Long-Horizon Direct Model Predictive Control for a Series-Connected Modular Rectifier

Conference: PCIM Europe digital days 2020 - International Exhibition and Conference for Power Electronics, Intelligent Motion, Renewable Energy and Energy Management
07/07/2020 - 07/08/2020 at Deutschland

Proceedings: PCIM Europe digital days 2020

Pages: 8Language: englishTyp: PDF

Rossi, Mattia; Castelli-Dezza, Francesco (Politecnico di Milano, Milan, Italy)
Liegmann, Eyke; Kennel, Ralph (Technical University of Munich, Munich, Germany)
Karamanakos, Petros (Tampere University, Tampere, Finland)

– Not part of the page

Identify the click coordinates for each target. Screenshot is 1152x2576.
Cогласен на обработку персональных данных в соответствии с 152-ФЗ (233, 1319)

This paper presents a long-horizon direct model predictive control for a series-connected modular rectifier. The topology combines a diode rectifier and an active-front-end (AFE) converter to achieve a modular dc railway power supply. Two formulations of the optimization problem, i.e., power and current control, are investigated. The current control problem – solved with the sphere decoder for reduced computational effort – is compared with the power control problem-solved with exhaustive enumeration – in terms of current distortions and distribution of the harmonic spectrum. The latter have to meet strict grid standards, such as IEEE 519 and IEC 61000-2-4 standards. As shown, thanks to the long prediction horizon the total demand distortion of the converter current can be reduced, while keeping the device switching frequency low due to the medium voltage target.